Июнь подошел к концу, а вместе с ним и 30 дней ложных клятв и обещаний, 30 дней, в течение которых Людовик все глубже погружался в ловушку времени. Хотя Людовику казалось, что он это чувствует, он еще не знал, что тени предательства танцуют свой зловещий балет даже в его собственной квартире. За неделю, проведенную в Эгперсе, неутомимый патриарх Иерусалимский и Антуан дю Ло возобновили свой заговор с герцогом Немурским. В комнате, где государь давал аудиенции, и даже в королевской спальне патриарх не скрывал свои планы: как только они схватят Людовика (в Монлюсоне или даже в дороге, так как король всегда путешествовал с небольшим эскортом), в королевстве снова наступит мир, и у принцев будет достаточно времени, чтобы разделить между собой правительство, постоянную армию и доходы Франции. Патриарх планировал возглавить Королевский Совет, который больше не оставит королю ни малейшей свободы действий. Это соглашение показалось герцогу Немурскому "вполне приемлемым". Но однако однажды вечером Жан Бурре, личный секретарь Людовика, появился у двери апартаментов патриарха, и тому пришлось спрятаться в шкафу, чего оказалось достаточно, чтобы герцог, решил снова отказаться.

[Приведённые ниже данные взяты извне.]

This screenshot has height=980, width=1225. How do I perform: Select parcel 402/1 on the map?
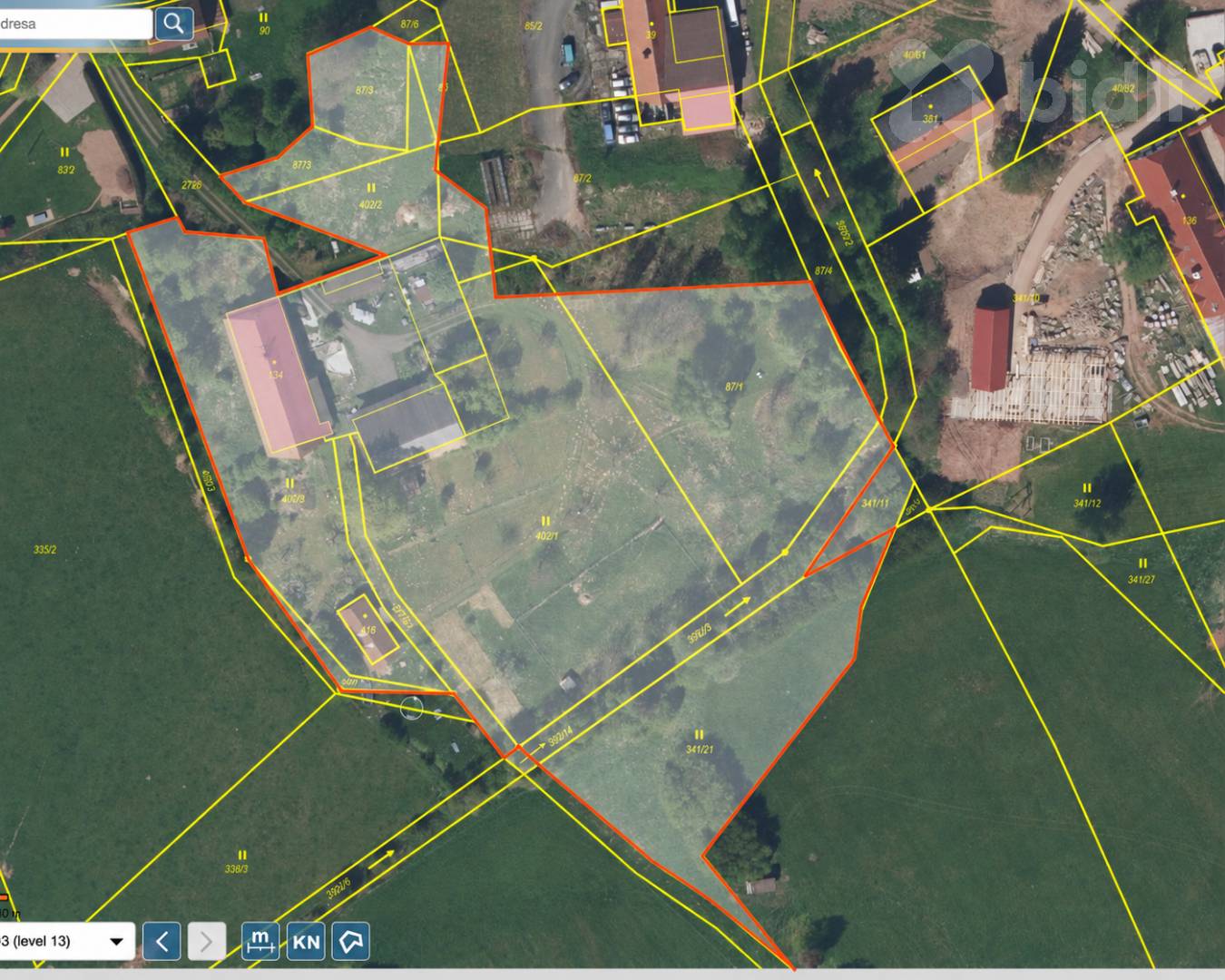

Королевская армия теперь продвигалась в направлении Орлеана, гарнизоны покидали города, элитные кавалерийские части, конные лучники и легкая артиллерия шли впереди, а пехотинцы мучительно медленно продвигались за ними. Когда около 3 июля Людовик достиг Монлюсона, там не было никаких следов ни графа д'Арманьяка, ни герцога Орлеанского, договор стал мертвой буквой. Король уже разместил арьергард на юге против графа д'Арманьяка, на юго-востоке против возможного нападения со стороны герцогства Бургундского и на востоке против войск герцога Бурбонского. Один старый слуга короны писал канцлеру:
Армия короля не очень большая, но в том, что касается сражений и походов, 12.000 или около того человек в ней не имеют себе равных.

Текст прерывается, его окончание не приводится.